Auch für Otto Addo, den Talent-Coach des BVB, ist das ein schöner Erfolg, der in den kommenden Tagen allerdings etwas in den Hintergrund treten wird. Denn Addo hat zwischenzeitlich eine andere Aufgabe: Er soll Ghanas Nationalmannschaft zur WM in Katar führen. In zwei entscheidenden Qualifikationsspielen geht es für die "Black Stars" am Dienstag (29. März) gegen den Erzrivalen Nigeria - nur der Sieger dieser beiden Spiele ist bei der WM dabei. Das Hinspiel am vergangenen Freitag endete 0:0.
"Als die Anfrage kam, musste ich nicht lange überlegen. Das ist eine große Ehre für mich", sagte Addo den "Ruhr Nachrichten". Nach Abschluss der beiden Duelle mit Nigeria kehrt Addo nach eigenem Bekunden "auf jeden Fall" zum BVB zurück. "Der Fokus mit Ghana liegt nur auf diesen beiden Spielen und darauf, das WM-Ticket zu holen", betonte Addo.

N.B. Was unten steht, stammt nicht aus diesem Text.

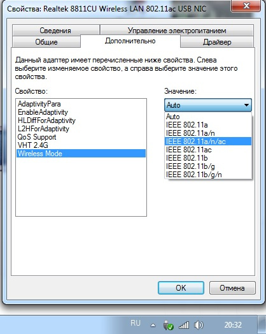266x334 pixels.
Task: Show hidden tray icons arrow
Action: [x=153, y=325]
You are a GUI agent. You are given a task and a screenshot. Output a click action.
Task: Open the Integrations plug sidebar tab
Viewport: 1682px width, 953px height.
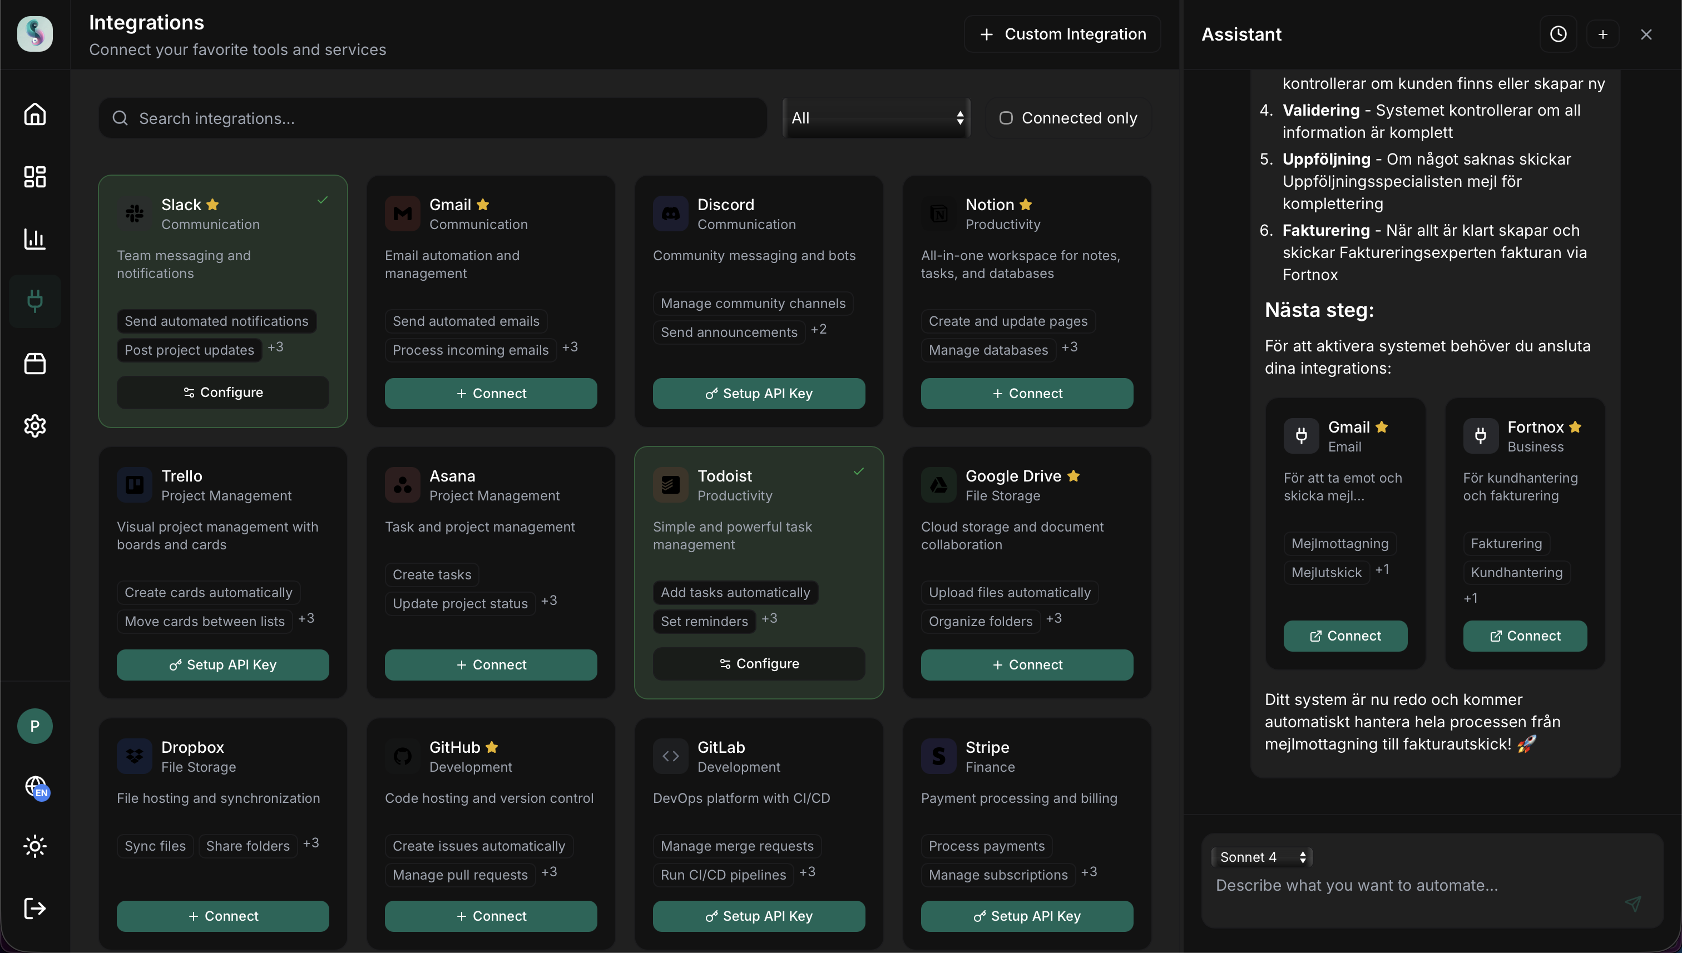(35, 301)
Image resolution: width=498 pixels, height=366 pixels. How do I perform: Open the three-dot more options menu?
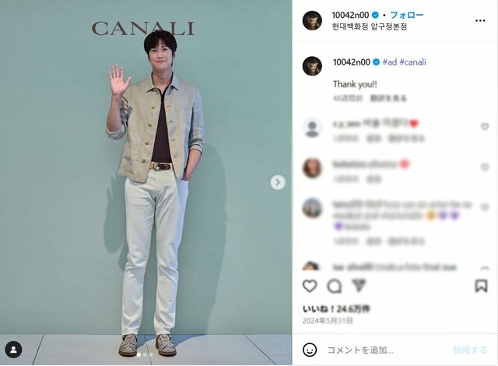point(480,21)
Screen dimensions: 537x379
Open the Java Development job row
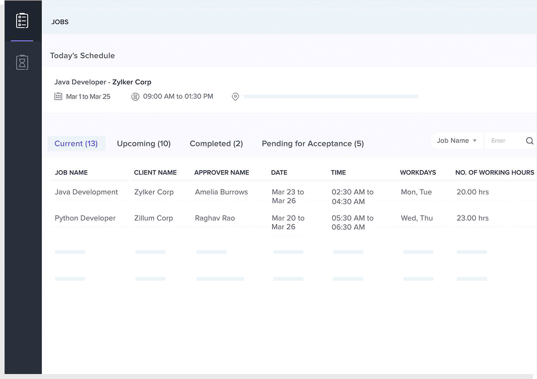pos(86,192)
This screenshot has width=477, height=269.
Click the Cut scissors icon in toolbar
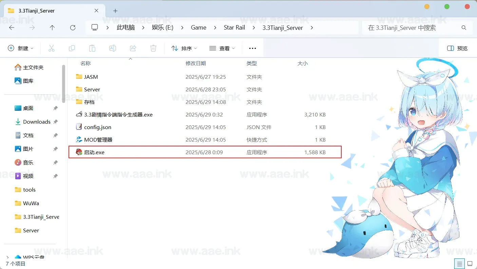(52, 48)
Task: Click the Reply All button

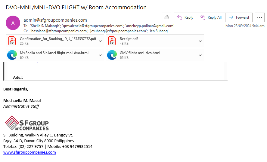Action: point(211,17)
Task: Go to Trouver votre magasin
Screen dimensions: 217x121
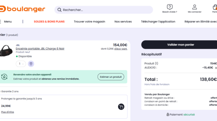Action: coord(90,21)
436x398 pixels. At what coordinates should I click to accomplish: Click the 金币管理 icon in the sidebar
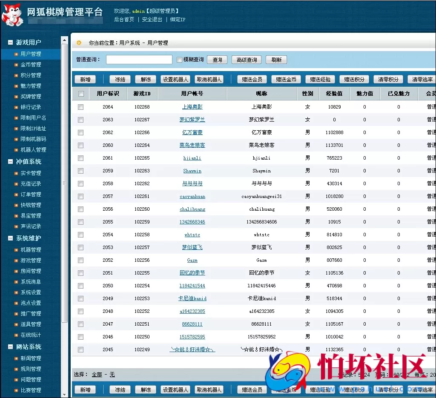tap(16, 65)
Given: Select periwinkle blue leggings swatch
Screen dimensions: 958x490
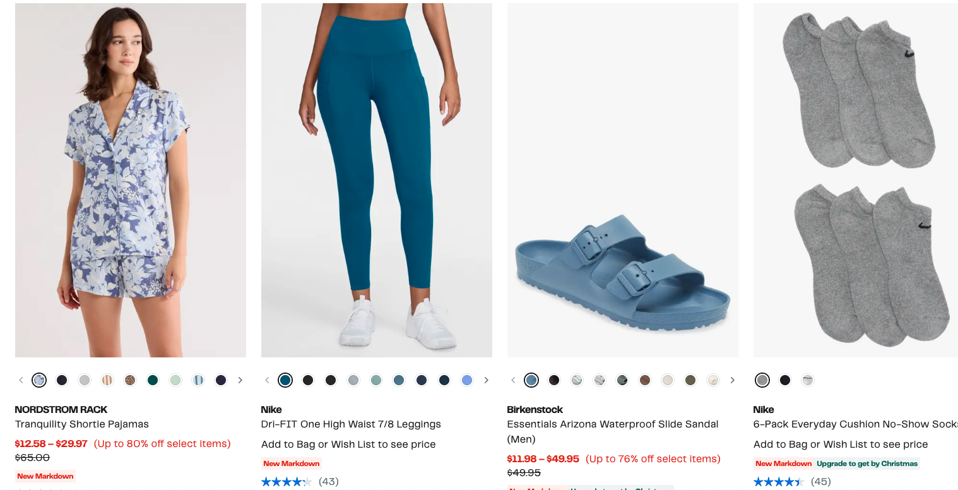Looking at the screenshot, I should [x=467, y=380].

Besondere Beziehung zu Ghana
Es waren aufregende Monate zuletzt für Addo, der sich in Dortmund mit seiner empathischen Art als Bindeglied zwischen Profi- und Jugendabteilung eigentlich unverzichtbar gemacht hat. Doch schon im vergangenen Herbst, als für Ghana die letzten Runden der WM-Qualifikations-Gruppenphase anstanden, wurde er vom damaligen Chefcoach Milovan Rahevac ins Trainerteam der "Black Stars" berufen. "Ich kümmere mich hauptsächlich ums Gegner-Scouting und unsere daraus folgenden taktischen Maßnahmen", erklärte Addo damals seinen Job. Borussia Dortmund stellte seinen Jugend-Spezialisten schon da gern frei: " Es ist eine Ehre für Otto Addo, für das Land seiner Wurzeln arbeiten zu können", erklärte BVB-Sportchef Michael Zorc, der dem "Nebenjob" Addos zugestimmt hatte.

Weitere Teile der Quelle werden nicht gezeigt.